Requiem: Hoofdstuk 16
Hij had al vijf kopjes thee of yunomi ocha uit de kyûsu, de typische Japanse theepot gegoten. Zijn keuze viel zoals altijd op de voor hem lekkerste theesoort, de gyokuro. Een thee die water vereiste van rond de 55 graden Celcius, veel minder heet dan andere soorten. Vijf kopjes was voor hem niet echt veel. Thee was voor hem telkens weer een nieuwe ontdekking. Ergens binnen in zijn hoofd, in een kamer die nauwelijks toegankelijk was klonk soms een ander woord door. Iets anders dan thee, zuiders en zwart, zo zwart als de zielen van de zondaars. Hij las het woord koffie in zijn gedachten en het zei hem helemaal niets, hij zou er nooit van proeven. Cha, het Japanse woord voor thee vooraan verlengd met de o betekende letterlijk en figuurlijk voor hem ‘uw eerbiedwaardige thee’. Hij kon er niet genoeg van krijgen.

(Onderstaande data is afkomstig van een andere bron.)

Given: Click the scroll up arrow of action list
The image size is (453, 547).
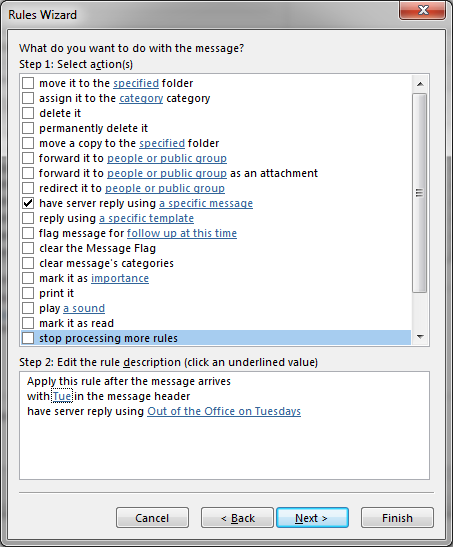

Zonder het te beseffen wist hij niet waar hij deze feiten ooit had geleerd, maar blijkbaar kon hij veel omtrent thee en het theezetten vertellen. De feiten doken zomaar op uit zijn geheugen. Een van die feiten was dat vele theesoorten meestal van dezelfde plant kwamen, namelijk de Camelia Sinensis en dat de verschillende variëteiten ontstonden door de hoeveelheid zon die de plant kreeg. Ook de pluk van de blaadjes in diverse seizoenen kon juist om die reden een proefbaar smaakverschil doen ontstaan. Zelfs ná de pluk konden bij de fermentatie, een enzymatisch oxidatieproces, nog verschillen in de smaak optreden en dit naargelang de hoeveelheid sappen die men uit de blaadjes haalde. De fermentatie werd gestopt door de ketel waarin alles gebeurt te verhitten of er stoom aan toe te voegen.
Maar dat was nog niet alles. Wanneer men dit in een vroeg stadium deed, bekwam men de ‘sencha’, een zeer lichte gefermenteerde thee. Men had ook nog de ‘bancha’ waarbij de blaadjes in de nazomer werden geplukt. Deze thee is dan ook meestal een minder geapprecieerde soort. De gyokuro daarentegen, een duurdere theesoort, waarvan de plant het best gedijde in de schaduw of in een minder lichtrijke omgeving en waarvan de eerste blaadjes van de lenteoogst werd gebruikt, was zijn persoonlijke favoriet.
Voor deze soort gebruikte je meestal twee eetlepels blaadjes op een hoeveelheid van 120 milliliter water, maar je kon met dezelfde hoeveelheid theeblaadjes meerdere malen thee zetten. Je had ook ‘genmaicha’ een mengsel van theeblaadjes en geroosterde bruine rijst en ‘hôjicha’ een soort die bestond uit theeblaadjes die men roostert. Voor de Japanse theeceremonie, bij iedereen welbekend, werd echter een soort poederthee gebruikt. Men heette deze ‘matcha’. Allemaal ronkende namen die voor hem als het ware geen geheimen meer hadden.